Una mujer tucumana  denunció violación  policial en manada

Un nuevo escándalo involucró a la Policía de Tucumán en las últimas horas tras la denuncia de una mujer que dijo haber sido golpeada y violada por tres efectivos de la Comisaría de Lastenia que irrumpieron en su casa cuando descansaba con su marido.

De acuerdo a una entrevista que dio la propia víctima, Roxana Monteros, al medio local Los Primeros, su familia hizo una denuncia contra las fuerzas de seguridad tiempo atrás y desde entonces son víctimas de una persecución sistemática.

El miércoles a la noche unos treinta agentes llegaron hasta su casa y se llevaron afuera al marido de Roxana, mientras que tres policías entraron al cuarto donde ella se encontraba en la cama apenas con una remera y ropa interior. En ese momento empezó el horror.

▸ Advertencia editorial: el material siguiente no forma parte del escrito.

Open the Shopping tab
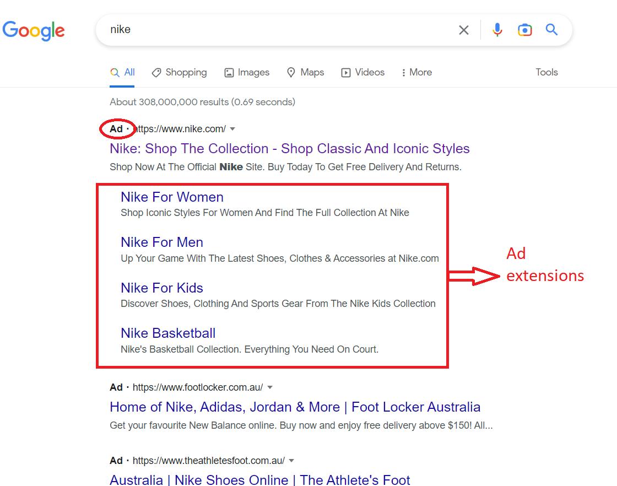The width and height of the screenshot is (617, 486). click(179, 72)
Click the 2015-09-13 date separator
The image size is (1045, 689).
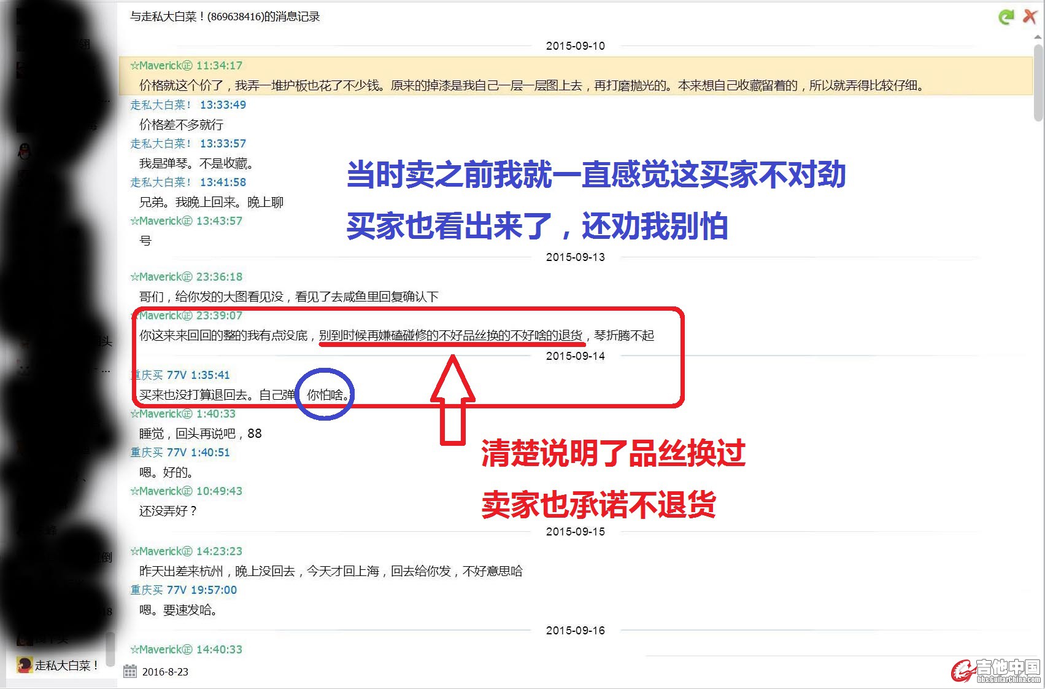coord(575,257)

"A mi habitación se accede por un garaje abierto, directamente desde el exterior, está medio separado de la casa en la que vive el resto de mi familia", explicó la joven. Forcejearon y ella gritaba, pero su madre, acostumbrada a las redadas y sin sospechar lo que iban a hacerle, encerró a sus hijos varones en otra habitación para evitar que salieran a enfrentarse con los policías.

"Empiezo a llorar. Mi hermano dice yo no lo sé porque estaba adentro, pedía que abran la puerta para ver qué estaban haciendo. Aparentemente los policías escucharon que mis hermanos pedían que abran la puerta y este señor Ferreyra, que es segundo jefe de Regional, empezó a tocarme las partes íntimas para que yo grite y mis hermanos me escuchen, se preocupen y salgan. Era lo que ellos querían, el enfrentamiento. Me utilizaron a mí", relató la víctima.

Los policías, según la acusación, abusaron de ella hasta que se cansaron y la dejaron tirada en su cama. Pero ese no fue el final del calvario para la mujer sino apenas el principio del derrotero que tuvo que sortear para poder radicar su denuncia.

Primero le dijeron que debía recurrir a la comisaría que le corresponde por su domicilio. Roxana explicó que los efectivos que iba a denunciar, justamente, son miembros de esa seccional, pero le respondieron que fuera igual. Entonces intentó en la Fiscalía de Delitos Contra la Integridad Sexual y no pudo entrar por la pandemia.

En la puerta de los tribunales los policías le aconsejaron que le sacara una foto a un cartel que había en la pared y se comunicara por teléfono a ese número. Pero nadie la atendió. Roxana no tiene constancia alguna sobre lo que sufrió, ni mucho menos una perimetral o custodia para protegerla.